Gold Coast, Apr 15 (Just News): Usain Bolt took a turn as DJ as the Gold Coast said goodbye to the Commonwealth Games on Sunday after an 11-day tournament where Australia topped the medals table by a distance.
Bolt made a surprise appearance on the decks as the Games closed in a colourful ceremony with references to Aboriginal culture -- although indigenous protests continued outside.
Australia finished with 80 golds, way ahead of England's 45 and India's 26, in a tally that integrated para sports and was equally split between men and women for the first time.
"For those who delivered this event I say, 'You beauty! You did us proud," said Queensland premier Annastacia Palaszczuk, as the Commonwealth flag was handed to 2022 hosts Birmingham.
Australia dominated in the swimming pool and in track cycling, while Jamaica felt the absence of the retired Bolt as they struggled in the sprint events.

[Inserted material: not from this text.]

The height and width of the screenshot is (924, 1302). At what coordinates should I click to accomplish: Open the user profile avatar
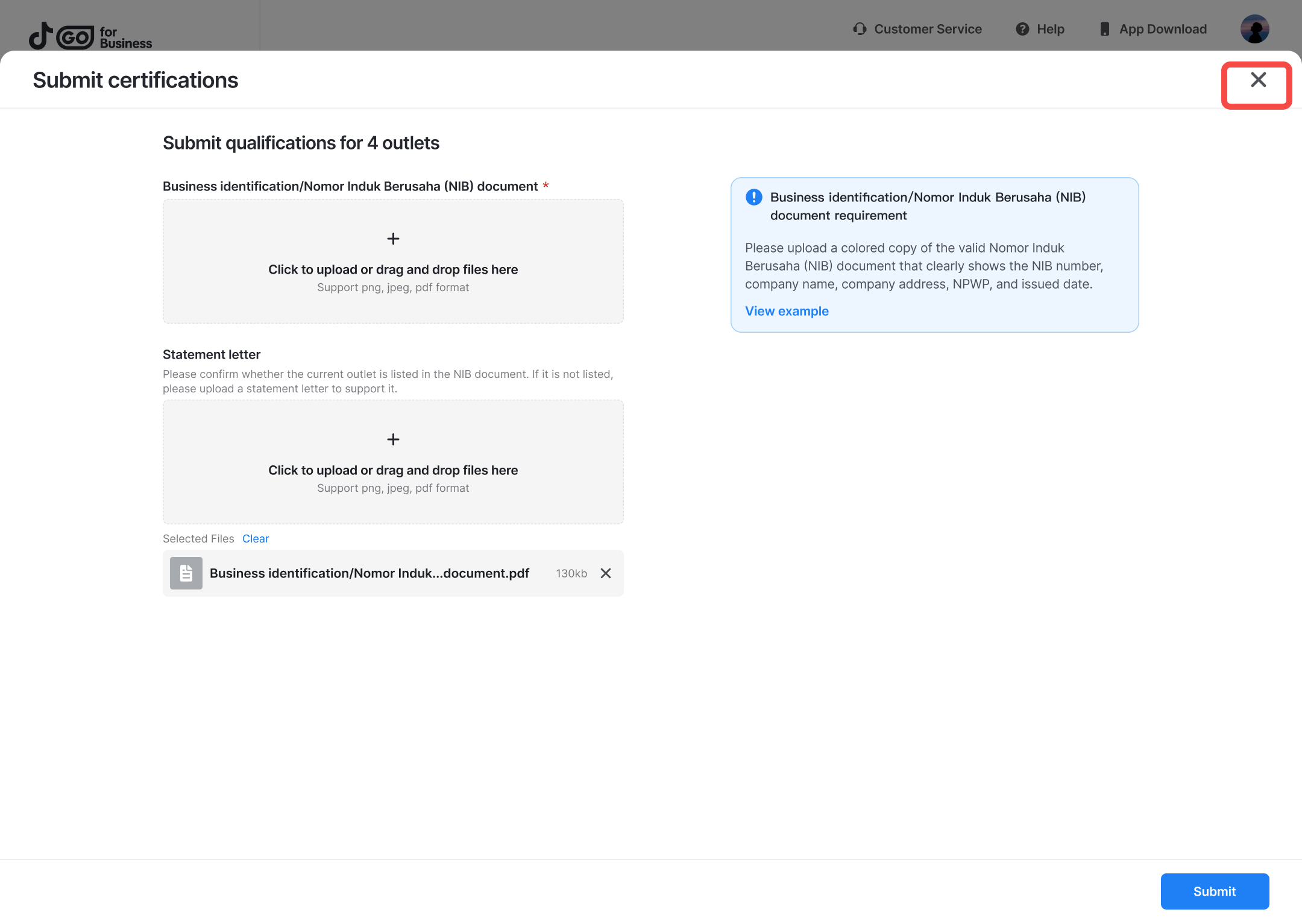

The Games also featured their first transgender athlete, and gay English diver Tom Daley caused a stir when he urged the 37 Commonwealth countries that outlaw homosexuality to change their laws.
Zero failed drug tests were reported during the event, although India twice fell foul of the Games' 'no needle policy' and had two athletes ordered home.
However, the Games also saw several protests from indigenous activists who dubbed them the "Stolenwealth Games", a reference to Britain's colonisation of Australia.
On Sunday about 100 protesters were blocked from marching to the stadium by a heavy police presence, preventing a repeat of the tense confrontation before the opening ceremony.
Earlier, organisers were criticised for their medical response after marathon runner Callum Hawkins collapsed only two kilometres (just over a mile) from victory and lay prone for some time before help arrived.
Officials in turn lashed out at spectators who took pictures of Hawkins as he lay in distress. Australia's Michael Shelley ran past the Scot on his way to victory.
Marathon world record-holder Paula Radcliffe tweeted that there were "big questions" for the organising committee and medical staff.
"That should never happen," she said.